I don’t know. It’s not that I’ve been actively choosing not to do this. It’s that I have been actively choosing to do the other thing—with my comrades, with Bong Joon-ho, with Jim Jarmusch, with Wes Anderson. It’s just been what I’ve been doing.
Without spoiling anything, this is also a year where you have a film in which you play two characters. Thinking of Suspiria or The Eternal Daughter, you’ve been doing that a lot lately.
To be honest with you, I always did it. I mean, all the way back. I mean, even Lynn Hershman Leeson’s Teknolust from [2002]. I’ve always loved playing with the idea of making one portrait out of several identities. Although I will say that [in this year’s case], it wasn’t my suggestion. I was concerned about it. I was more concerned about it here than I had been in others. But in this, now I see, I believe it was the right decision.
You mentioned Room Next Door being personal for you, which reminds me of a few years ago, when you told The Guardian you were considering a career shift into palliative care. Am I right about that?
We were talking about COVID, and I was saying that during COVID, I’d considered—if we weren’t going to be making any movies anymore—doing that training and working in palliative care. It is something that is always in my pocket, that possibility, yes.
I know you’ve talked a lot about caregiving in general, so was that part of what made this film feel so personal?
It is, absolutely. I have had the privilege to be in the Ingrid position for quite a long time now. It is a blessing in my life, so to make a film about the capacity to bear witness to someone in this kind of predicament is really a particularly personal event for me.
Can you talk a little bit more about working with Julianne, in that context?

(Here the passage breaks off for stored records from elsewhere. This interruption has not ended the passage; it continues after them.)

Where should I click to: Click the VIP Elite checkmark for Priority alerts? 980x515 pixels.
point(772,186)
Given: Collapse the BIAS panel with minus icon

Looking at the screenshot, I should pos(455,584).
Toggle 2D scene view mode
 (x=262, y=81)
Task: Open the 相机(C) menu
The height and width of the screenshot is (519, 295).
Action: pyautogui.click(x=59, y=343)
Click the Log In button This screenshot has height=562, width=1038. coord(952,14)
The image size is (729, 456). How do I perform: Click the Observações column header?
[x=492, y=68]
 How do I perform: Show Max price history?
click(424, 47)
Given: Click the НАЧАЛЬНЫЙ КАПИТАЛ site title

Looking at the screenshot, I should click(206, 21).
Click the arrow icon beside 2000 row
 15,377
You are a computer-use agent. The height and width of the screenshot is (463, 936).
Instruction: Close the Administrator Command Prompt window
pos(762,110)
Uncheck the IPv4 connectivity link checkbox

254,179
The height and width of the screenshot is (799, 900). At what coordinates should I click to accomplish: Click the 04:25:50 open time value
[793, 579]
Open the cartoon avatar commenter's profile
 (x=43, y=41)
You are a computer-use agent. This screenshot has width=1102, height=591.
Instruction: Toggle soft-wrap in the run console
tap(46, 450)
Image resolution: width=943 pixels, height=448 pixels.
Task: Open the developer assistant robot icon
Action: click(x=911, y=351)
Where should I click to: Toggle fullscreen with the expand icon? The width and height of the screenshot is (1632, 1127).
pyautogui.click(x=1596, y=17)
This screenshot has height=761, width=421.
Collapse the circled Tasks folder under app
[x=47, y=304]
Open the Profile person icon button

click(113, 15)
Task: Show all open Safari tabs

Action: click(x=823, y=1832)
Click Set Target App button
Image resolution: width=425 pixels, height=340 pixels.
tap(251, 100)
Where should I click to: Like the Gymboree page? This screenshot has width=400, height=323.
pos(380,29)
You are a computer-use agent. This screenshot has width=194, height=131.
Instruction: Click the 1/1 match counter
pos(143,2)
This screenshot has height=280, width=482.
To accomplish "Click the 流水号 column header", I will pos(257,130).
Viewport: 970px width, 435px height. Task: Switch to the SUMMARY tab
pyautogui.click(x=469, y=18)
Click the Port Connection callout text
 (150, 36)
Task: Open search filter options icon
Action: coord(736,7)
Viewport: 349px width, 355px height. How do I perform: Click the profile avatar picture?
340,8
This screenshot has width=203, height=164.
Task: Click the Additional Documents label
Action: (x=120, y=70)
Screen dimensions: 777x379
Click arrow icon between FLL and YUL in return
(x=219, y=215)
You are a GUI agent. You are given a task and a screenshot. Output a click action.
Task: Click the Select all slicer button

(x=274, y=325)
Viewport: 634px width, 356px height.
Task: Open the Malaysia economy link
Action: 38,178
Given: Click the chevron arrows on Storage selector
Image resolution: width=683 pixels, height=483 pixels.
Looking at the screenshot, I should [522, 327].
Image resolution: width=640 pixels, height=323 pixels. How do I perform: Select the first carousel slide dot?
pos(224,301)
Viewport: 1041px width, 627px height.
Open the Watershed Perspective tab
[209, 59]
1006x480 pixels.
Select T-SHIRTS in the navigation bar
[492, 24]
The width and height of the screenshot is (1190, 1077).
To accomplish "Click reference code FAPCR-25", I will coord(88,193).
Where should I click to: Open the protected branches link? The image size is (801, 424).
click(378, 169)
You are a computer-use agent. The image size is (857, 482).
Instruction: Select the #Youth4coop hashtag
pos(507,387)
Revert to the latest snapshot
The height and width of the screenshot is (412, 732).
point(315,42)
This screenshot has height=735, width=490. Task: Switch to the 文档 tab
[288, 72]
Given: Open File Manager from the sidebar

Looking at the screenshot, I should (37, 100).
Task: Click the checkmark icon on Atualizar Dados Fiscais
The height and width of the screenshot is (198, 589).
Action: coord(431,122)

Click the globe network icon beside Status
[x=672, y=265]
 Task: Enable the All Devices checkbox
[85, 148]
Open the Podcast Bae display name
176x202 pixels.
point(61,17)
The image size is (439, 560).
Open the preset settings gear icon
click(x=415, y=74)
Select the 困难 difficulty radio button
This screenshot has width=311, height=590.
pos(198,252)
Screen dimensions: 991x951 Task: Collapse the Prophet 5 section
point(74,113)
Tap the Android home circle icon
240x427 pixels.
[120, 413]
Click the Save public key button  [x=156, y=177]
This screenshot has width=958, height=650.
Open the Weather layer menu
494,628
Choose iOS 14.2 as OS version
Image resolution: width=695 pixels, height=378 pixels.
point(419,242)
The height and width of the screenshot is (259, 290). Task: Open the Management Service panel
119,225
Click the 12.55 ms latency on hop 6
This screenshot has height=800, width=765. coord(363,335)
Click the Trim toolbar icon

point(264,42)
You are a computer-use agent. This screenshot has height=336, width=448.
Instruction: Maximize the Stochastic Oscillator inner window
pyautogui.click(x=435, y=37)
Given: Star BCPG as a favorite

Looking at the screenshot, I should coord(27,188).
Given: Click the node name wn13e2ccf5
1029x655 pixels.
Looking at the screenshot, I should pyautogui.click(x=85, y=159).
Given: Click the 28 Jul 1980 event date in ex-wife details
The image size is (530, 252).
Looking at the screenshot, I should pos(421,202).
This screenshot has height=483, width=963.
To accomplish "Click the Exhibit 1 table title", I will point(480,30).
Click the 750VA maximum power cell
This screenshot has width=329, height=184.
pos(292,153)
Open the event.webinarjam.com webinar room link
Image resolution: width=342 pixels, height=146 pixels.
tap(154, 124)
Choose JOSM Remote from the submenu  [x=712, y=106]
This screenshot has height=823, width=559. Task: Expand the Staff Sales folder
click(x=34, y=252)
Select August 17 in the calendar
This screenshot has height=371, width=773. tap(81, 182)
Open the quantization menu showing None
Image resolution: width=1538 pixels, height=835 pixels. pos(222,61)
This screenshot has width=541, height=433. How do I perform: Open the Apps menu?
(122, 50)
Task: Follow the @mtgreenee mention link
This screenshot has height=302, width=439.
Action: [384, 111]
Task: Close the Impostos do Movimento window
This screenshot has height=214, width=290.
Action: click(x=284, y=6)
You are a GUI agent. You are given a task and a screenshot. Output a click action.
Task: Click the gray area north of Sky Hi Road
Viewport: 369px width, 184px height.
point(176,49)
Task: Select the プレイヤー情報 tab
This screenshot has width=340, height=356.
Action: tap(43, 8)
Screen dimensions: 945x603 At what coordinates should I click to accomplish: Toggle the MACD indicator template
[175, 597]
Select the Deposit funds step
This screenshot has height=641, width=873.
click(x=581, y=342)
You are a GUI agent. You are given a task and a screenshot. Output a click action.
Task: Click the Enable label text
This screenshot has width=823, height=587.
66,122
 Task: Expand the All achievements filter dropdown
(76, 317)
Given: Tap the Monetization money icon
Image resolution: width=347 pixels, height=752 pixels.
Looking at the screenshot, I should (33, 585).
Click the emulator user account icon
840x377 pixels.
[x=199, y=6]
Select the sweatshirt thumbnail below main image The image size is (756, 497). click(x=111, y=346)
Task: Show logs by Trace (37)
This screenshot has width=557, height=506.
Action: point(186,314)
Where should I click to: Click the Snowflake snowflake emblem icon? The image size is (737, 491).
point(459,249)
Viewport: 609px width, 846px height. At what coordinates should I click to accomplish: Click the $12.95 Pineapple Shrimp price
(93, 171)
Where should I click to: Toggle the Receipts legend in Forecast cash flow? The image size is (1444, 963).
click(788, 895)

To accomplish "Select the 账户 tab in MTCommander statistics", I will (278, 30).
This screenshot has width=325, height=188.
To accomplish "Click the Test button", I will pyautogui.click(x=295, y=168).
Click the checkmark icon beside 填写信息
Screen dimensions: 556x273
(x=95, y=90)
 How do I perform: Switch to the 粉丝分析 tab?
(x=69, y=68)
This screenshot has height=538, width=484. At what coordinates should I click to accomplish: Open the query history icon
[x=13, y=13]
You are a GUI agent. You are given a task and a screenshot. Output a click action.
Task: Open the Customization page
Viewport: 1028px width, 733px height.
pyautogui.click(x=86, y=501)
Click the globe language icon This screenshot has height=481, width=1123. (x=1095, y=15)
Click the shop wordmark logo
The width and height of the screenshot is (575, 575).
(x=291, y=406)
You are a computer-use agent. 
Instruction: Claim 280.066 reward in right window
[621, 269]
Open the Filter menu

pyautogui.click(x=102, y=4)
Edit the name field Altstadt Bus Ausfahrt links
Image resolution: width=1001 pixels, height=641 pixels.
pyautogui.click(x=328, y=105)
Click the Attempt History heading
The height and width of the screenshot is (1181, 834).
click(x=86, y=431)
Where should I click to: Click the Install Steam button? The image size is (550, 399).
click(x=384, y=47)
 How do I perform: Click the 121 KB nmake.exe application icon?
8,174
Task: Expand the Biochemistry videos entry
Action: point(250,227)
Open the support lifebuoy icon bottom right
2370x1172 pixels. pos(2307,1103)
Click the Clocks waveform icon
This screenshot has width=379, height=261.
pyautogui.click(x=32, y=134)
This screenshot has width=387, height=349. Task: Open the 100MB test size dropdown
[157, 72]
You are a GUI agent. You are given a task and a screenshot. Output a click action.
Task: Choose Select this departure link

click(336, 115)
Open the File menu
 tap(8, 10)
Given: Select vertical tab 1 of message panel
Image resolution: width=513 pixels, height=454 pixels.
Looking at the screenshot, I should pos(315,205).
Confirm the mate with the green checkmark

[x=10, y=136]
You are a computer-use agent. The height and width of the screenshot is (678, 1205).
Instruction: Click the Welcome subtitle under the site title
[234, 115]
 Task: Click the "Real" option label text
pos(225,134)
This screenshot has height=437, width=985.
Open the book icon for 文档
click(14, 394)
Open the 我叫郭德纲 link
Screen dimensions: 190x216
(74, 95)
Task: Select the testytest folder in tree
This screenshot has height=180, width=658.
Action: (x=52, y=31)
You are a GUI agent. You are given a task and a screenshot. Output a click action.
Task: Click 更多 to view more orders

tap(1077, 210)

We both feel really lucky because the truth is we haven’t known each other for 30 years. We are the same age, and we met each other a couple of times in passing, probably in the corridors here and said, “I’d love to hang out, let’s work together someday.” And I thought, “Well, whenever is that likely to be?” When we came to make the film, which is a film about two women who have known each other for 30, 40 years, that was actually a piece of fakery. But it was so easy to fake because it might as well be true. We fell into a very easy rhythm, and we can immediately imagine having known each other for 40 years now.